Stored items
=== Begin Enclosure ===
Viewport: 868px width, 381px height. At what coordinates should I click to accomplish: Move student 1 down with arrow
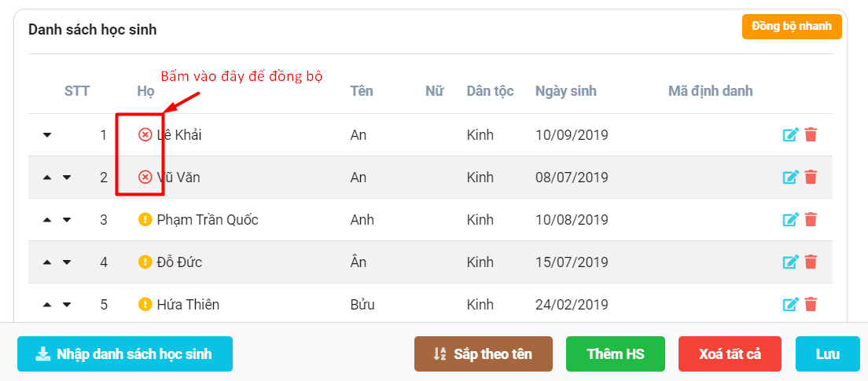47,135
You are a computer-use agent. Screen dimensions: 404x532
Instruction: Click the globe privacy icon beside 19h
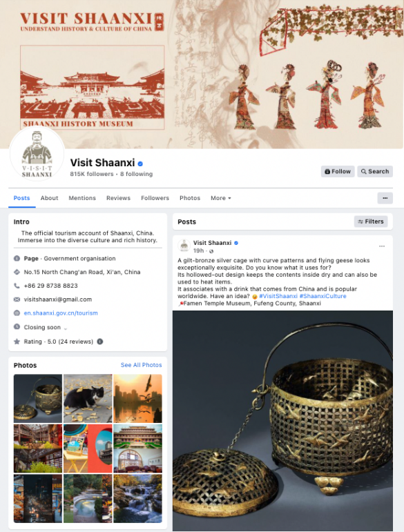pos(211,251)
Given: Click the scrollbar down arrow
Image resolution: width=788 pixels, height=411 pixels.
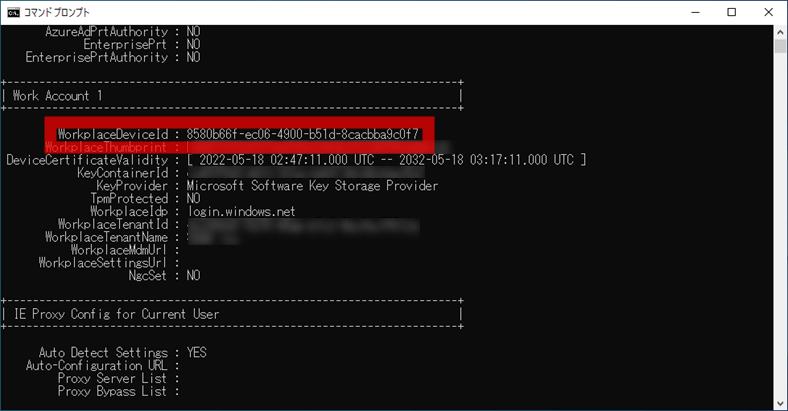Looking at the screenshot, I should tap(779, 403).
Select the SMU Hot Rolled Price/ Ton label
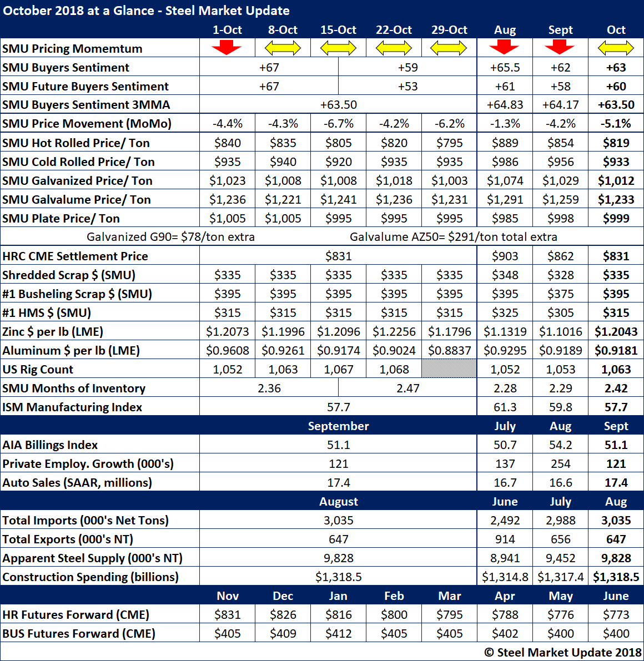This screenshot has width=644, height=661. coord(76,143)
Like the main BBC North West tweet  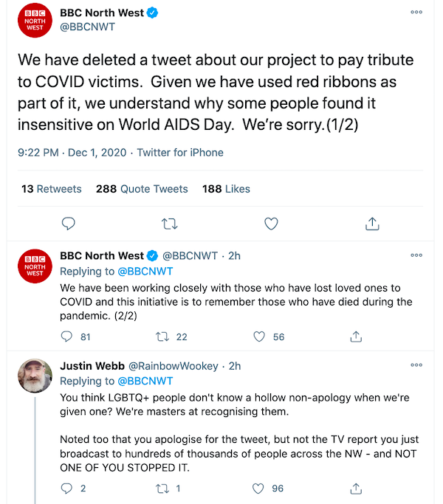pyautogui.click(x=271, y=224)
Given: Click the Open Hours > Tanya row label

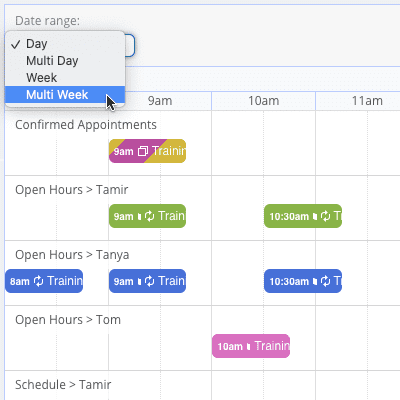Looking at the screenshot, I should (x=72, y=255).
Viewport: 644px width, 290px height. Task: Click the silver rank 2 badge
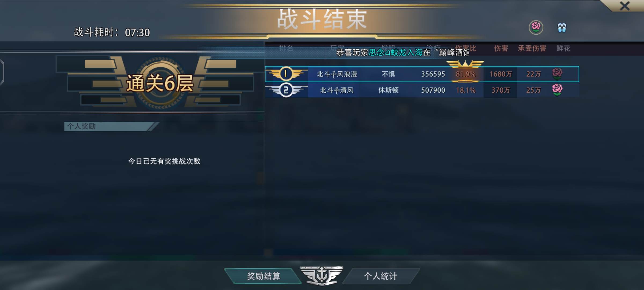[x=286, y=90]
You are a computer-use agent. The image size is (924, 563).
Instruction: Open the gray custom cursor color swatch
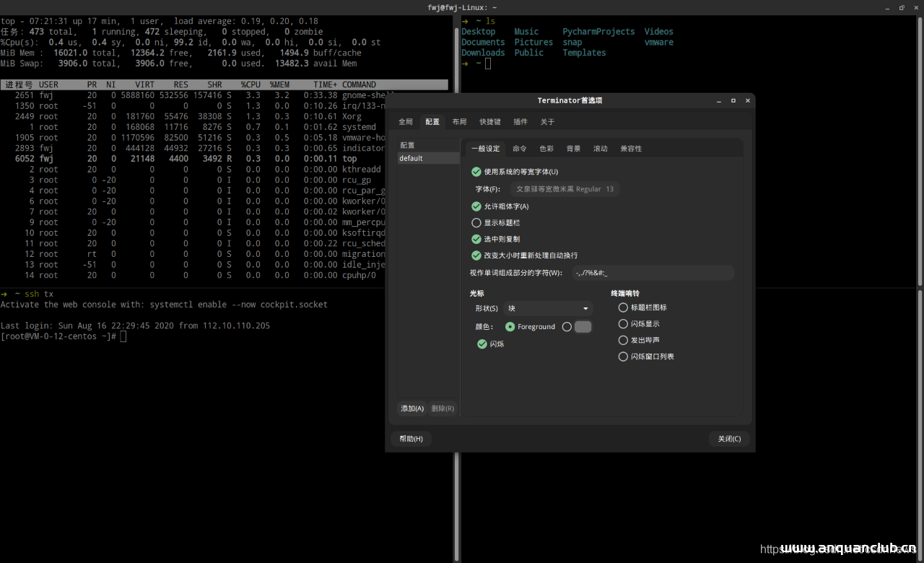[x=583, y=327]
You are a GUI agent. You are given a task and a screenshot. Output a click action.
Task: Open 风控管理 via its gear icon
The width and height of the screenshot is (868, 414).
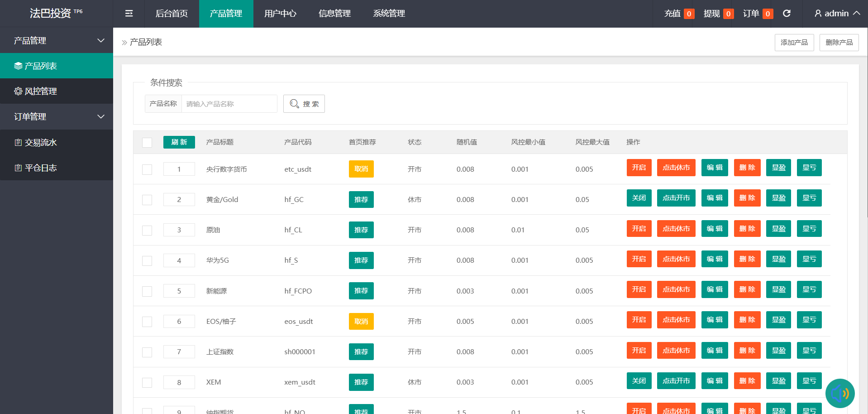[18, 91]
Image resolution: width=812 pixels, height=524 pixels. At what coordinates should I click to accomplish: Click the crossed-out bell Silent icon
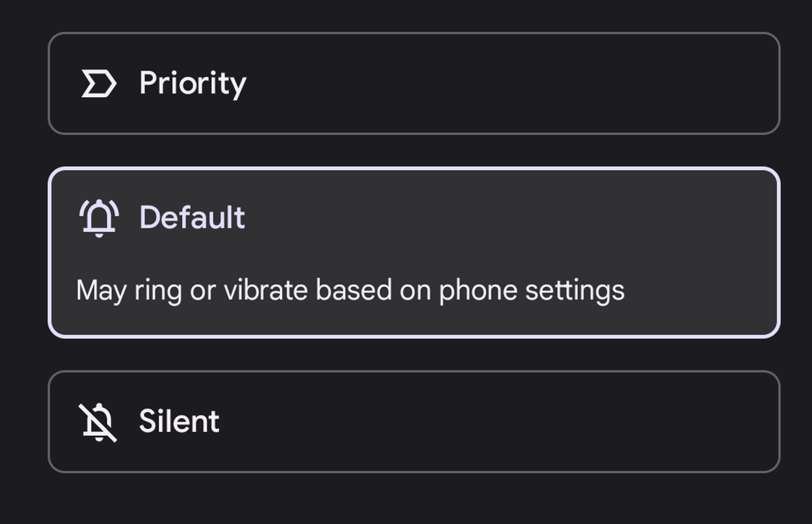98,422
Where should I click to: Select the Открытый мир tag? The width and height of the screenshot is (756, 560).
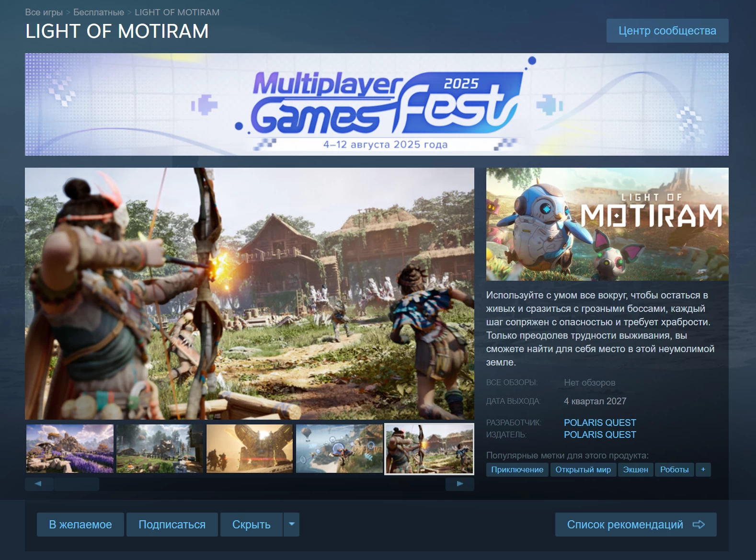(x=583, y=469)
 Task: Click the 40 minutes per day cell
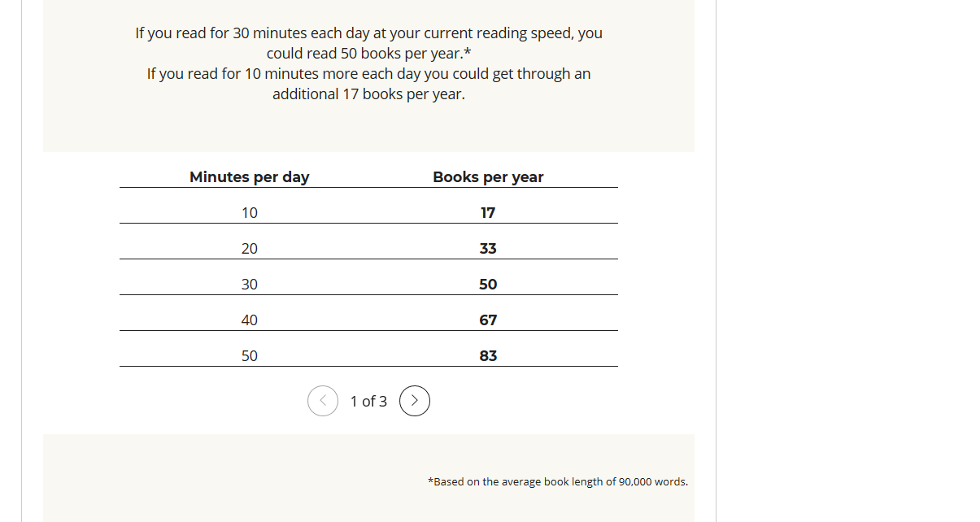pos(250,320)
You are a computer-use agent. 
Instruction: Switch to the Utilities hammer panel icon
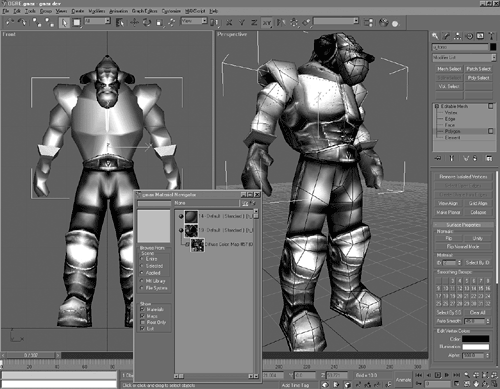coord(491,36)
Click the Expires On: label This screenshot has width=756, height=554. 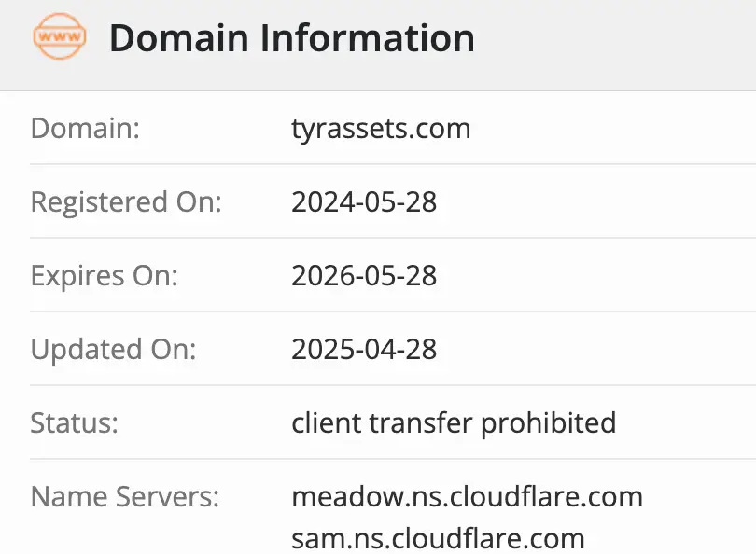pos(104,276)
=== End Enclosure ===
#### [Problem requirements]
Show all lines from the data that contain "agent".

#### [Reply to the exercise]
You are a computer-use agent. Screen dimensions: 404x532
You are a computer-use agent. The image size is (924, 563).
You are a GUI agent. You are given a task and a screenshot. Output a click action.
You are a computer-use agent. 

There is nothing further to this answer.